Montreal North Greens Up to Fight Back Heat Islands
Éconord Co-op Gives Away Free Trees to Make the Borough Greener
The Coopérative de solidarité Éconord gives away free trees to residents and organizations of Montréal North to combat urban heat islands and improve the city’s forest canopy.
Within three years, Éconord has found a home for some 1,500 trees, exceeding expectations of the program’s administrators. Montreal North is a borough with a poor tree cover, which makes this initiative highly valuable and meaningful.
“In Montréal North the [tree] cover approximates 14 per cent,” says Dassyn Barris, greening and forestry project officer at Éconord.
Éconord’s project Verdir pour embellir launched in 2016 as a part of the Montréal’s Canopy action plan (Plan d’action Canopée). Citywide, the Canopy action plan aims at expanding the city’s tree cover—the surface covered by the trees’ canopy—from 20 per cent in 2012 to 25 per cent in 2025.
To meet the goal of 25 per cent of forest cover by 2025, Éconord reaches out to the residents of the district, to businesses and to various organizations.
Most of the lots where Éconord plants trees belong to private individuals, Barris explains. But in terms of number of trees planted per lot, businesses and organizations have the upper hand.
“This year, we had a secondary school [Calixa Lavallée] where we planted about a hundred trees,” Barris says with pride.
Calixa Lavallée started greening its campus in 2012. The planting of trees and shrubs turned an empty lot of six hectares of asphalt into a peaceful “cooling square” named Place fraîcheur.

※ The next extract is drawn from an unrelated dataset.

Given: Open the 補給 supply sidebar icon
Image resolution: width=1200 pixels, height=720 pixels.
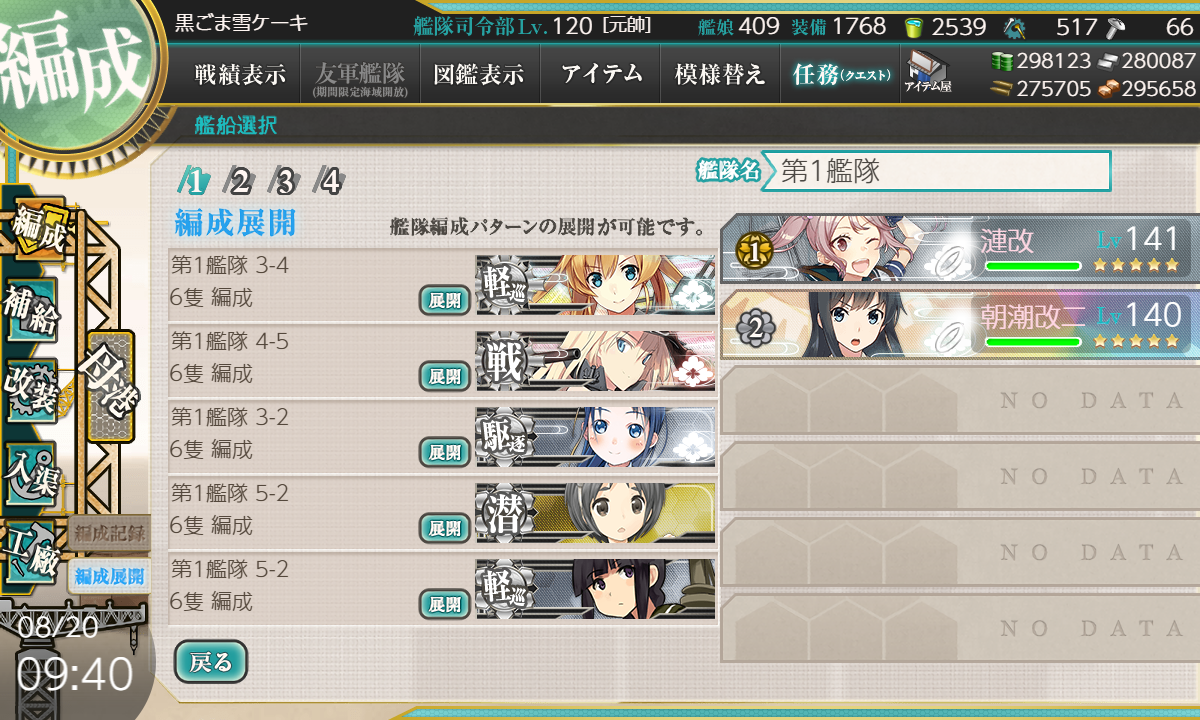Looking at the screenshot, I should [30, 308].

A report published the same year by Marie-Ève Levasseur, from the Institut national de santé publique du Québec gives an eloquent demonstration of the immediate benefits of greening urban spaces. At the Lavallée cooling square, thermic reduction ranged from one degree to almost three degrees.
Thermic reduction and tree coverage improve as trees grow and project more shade. “It’s really a long-term investment,” says Barris, “and it’s rare to see long-term investments like that in environmental projects, which make it really interesting.”
According to the city’s 2012 Canopy action plan, augmentation of the canopy indicator by five percentage points represents the planting of 300,000 individual trees. In terms of coverage, it represents more than 2,300 hectares of land, or 65 times the size of the Lafontaine park.
Citywide, the Société de verdissement du Montréal Métropolitain (SOVERDI) is in charge of coordinating the implementation of the plan on private lots. Instrumental in Éconord’s success is SOVERDI’s support says Barris.
SOVERDI funnels money and expertise to the programs “Éco-quartiers” of the city, themselves managed by community organizations such as the co-op Éconord.